Material to process:
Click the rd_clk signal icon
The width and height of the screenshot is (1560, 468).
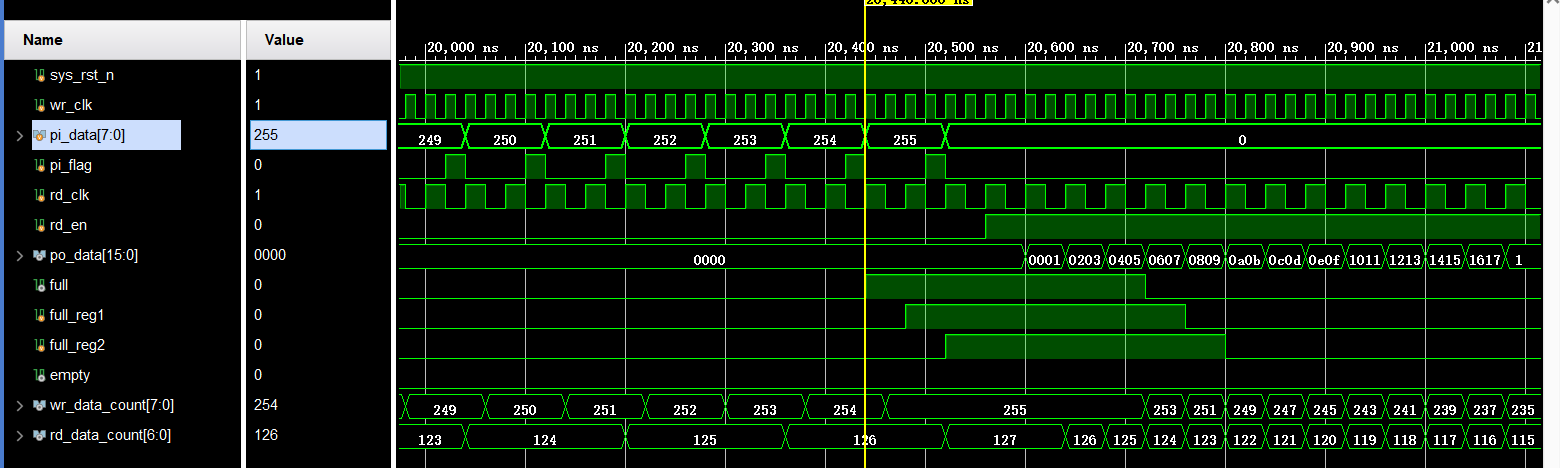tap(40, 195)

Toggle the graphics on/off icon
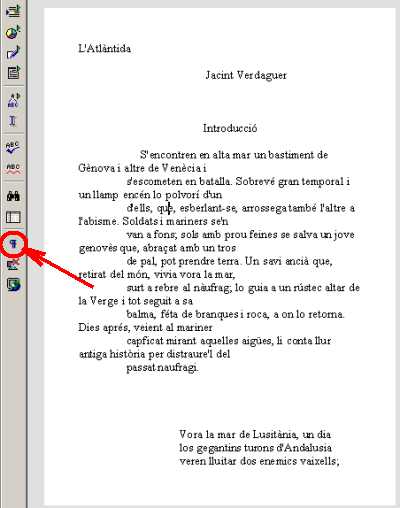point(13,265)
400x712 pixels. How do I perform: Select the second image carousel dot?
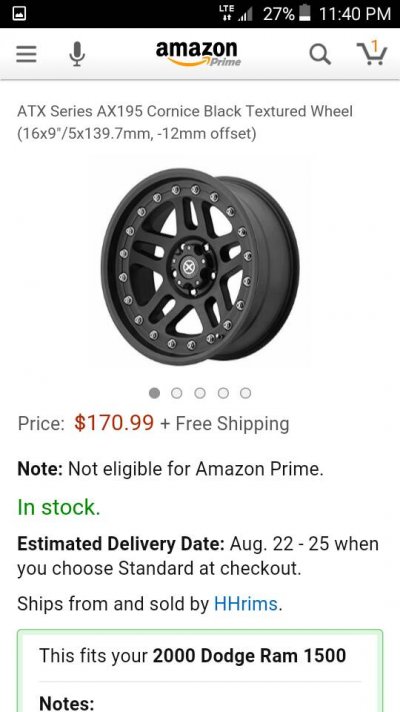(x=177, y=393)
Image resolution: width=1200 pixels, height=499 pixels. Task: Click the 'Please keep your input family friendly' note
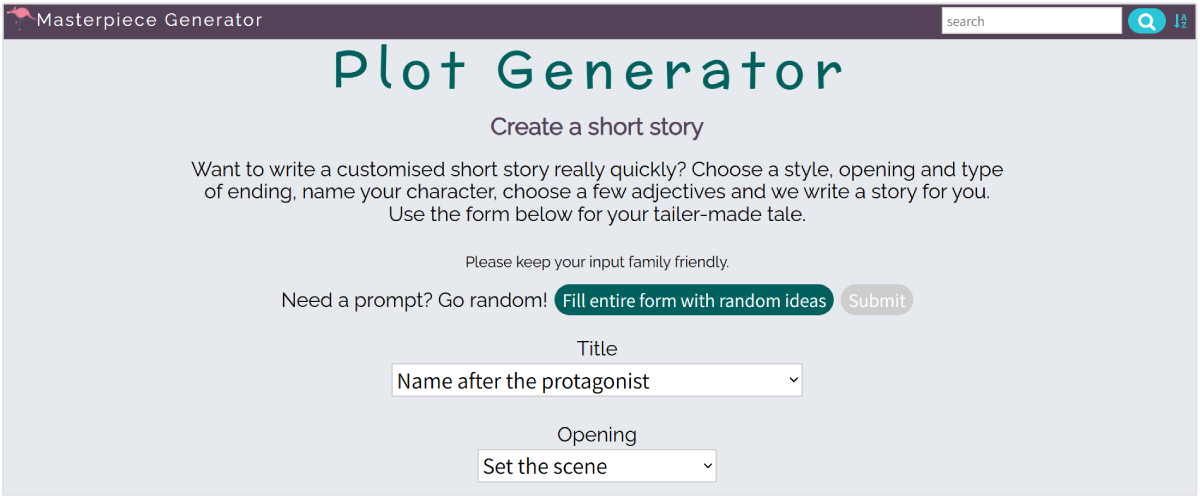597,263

Problem description:
Begin at the line containing "400x712 pixels. How" and transcribe exactly every line through the end of the records, both ends included, leaving the pictures out.

Solution for this task:
400x712 pixels. How do I perform: Select the second image carousel dot?
(x=177, y=393)
Image resolution: width=1200 pixels, height=499 pixels. Task: Click the 'Please keep your input family friendly' note
597,263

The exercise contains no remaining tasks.